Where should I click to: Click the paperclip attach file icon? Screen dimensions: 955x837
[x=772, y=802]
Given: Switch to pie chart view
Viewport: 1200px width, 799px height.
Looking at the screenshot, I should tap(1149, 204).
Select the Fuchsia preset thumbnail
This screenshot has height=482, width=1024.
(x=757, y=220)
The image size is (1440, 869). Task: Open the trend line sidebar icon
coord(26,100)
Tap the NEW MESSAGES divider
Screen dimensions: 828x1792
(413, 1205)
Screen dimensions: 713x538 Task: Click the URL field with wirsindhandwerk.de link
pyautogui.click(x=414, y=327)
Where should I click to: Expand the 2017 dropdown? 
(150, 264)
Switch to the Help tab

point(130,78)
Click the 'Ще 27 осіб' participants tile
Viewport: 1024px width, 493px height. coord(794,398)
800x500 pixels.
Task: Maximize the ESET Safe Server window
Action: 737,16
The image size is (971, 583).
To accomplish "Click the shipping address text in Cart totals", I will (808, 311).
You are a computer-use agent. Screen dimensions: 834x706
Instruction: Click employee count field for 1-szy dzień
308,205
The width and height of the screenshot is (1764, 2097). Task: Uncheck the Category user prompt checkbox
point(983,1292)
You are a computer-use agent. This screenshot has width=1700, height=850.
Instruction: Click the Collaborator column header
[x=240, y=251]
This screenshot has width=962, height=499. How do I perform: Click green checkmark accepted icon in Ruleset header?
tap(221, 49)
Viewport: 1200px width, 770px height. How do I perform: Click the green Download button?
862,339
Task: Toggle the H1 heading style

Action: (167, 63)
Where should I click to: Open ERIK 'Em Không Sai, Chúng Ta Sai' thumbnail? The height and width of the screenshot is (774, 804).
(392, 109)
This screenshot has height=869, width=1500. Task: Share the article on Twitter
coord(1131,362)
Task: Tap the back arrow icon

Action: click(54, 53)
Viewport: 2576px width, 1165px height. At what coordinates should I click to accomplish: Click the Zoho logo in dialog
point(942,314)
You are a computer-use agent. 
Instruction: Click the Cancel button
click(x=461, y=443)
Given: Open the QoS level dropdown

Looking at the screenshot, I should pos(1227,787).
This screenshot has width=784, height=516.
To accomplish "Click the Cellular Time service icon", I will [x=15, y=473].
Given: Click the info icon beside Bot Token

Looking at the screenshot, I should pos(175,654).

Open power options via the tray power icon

****

> [Task requirements]:
Copy out the full listing, exactly as it stands.

> [Exercise response]:
Where should I click to: Click the paperclip attach file icon? Screen dimensions: 955x837
[x=772, y=802]
Given: Switch to pie chart view
Viewport: 1200px width, 799px height.
Looking at the screenshot, I should tap(1149, 204).
Select the Fuchsia preset thumbnail
This screenshot has height=482, width=1024.
(x=757, y=220)
The image size is (1440, 869). Task: Open the trend line sidebar icon
coord(26,100)
Tap the NEW MESSAGES divider
Screen dimensions: 828x1792
(413, 1205)
Screen dimensions: 713x538 Task: Click the URL field with wirsindhandwerk.de link
pyautogui.click(x=414, y=327)
Where should I click to: Expand the 2017 dropdown? 
(150, 264)
Switch to the Help tab

point(130,78)
Click the 'Ще 27 осіб' participants tile
Viewport: 1024px width, 493px height. coord(794,398)
800x500 pixels.
Task: Maximize the ESET Safe Server window
Action: 737,16
The image size is (971, 583).
To accomplish "Click the shipping address text in Cart totals", I will (808, 311).
You are a computer-use agent. Screen dimensions: 834x706
Instruction: Click employee count field for 1-szy dzień
308,205
The width and height of the screenshot is (1764, 2097). Task: Uncheck the Category user prompt checkbox
point(983,1292)
You are a computer-use agent. This screenshot has width=1700, height=850.
Instruction: Click the Collaborator column header
[x=240, y=251]
This screenshot has width=962, height=499. How do I perform: Click green checkmark accepted icon in Ruleset header?
tap(221, 49)
Viewport: 1200px width, 770px height. How do I perform: Click the green Download button?
862,339
Task: Toggle the H1 heading style

Action: (167, 63)
Where should I click to: Open ERIK 'Em Không Sai, Chúng Ta Sai' thumbnail? The height and width of the screenshot is (774, 804).
(392, 109)
This screenshot has height=869, width=1500. Task: Share the article on Twitter
coord(1131,362)
Task: Tap the back arrow icon

Action: click(54, 53)
Viewport: 2576px width, 1165px height. At what coordinates should I click to accomplish: Click the Zoho logo in dialog
point(942,314)
You are a computer-use agent. 
Instruction: Click the Cancel button
click(x=461, y=443)
Given: Open the QoS level dropdown

Looking at the screenshot, I should pos(1227,787).
This screenshot has width=784, height=516.
To accomplish "Click the Cellular Time service icon", I will [x=15, y=473].
Given: Click the info icon beside Bot Token

Looking at the screenshot, I should pos(175,654).

Open power options via the tray power icon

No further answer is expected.